▸ WHAT IS EXPECTED
Show the lines of the material that contain the word "icon".
*** Begin section ***
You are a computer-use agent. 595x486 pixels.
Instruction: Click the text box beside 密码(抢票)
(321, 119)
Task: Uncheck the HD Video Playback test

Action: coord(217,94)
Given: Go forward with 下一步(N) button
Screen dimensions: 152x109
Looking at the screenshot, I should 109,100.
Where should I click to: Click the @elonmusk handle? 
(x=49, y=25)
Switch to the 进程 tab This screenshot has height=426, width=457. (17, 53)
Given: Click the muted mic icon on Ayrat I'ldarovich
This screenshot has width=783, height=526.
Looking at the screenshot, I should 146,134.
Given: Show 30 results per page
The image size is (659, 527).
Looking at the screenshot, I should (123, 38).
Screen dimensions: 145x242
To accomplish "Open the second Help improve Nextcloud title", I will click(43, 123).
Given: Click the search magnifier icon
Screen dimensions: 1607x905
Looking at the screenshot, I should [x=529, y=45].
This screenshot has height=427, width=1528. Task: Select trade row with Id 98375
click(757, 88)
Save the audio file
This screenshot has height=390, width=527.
*** End section ***
▸ EXERCISE OUTPUT
Given: Click the muted mic icon on Ayrat I'ldarovich
Given: Click the search magnifier icon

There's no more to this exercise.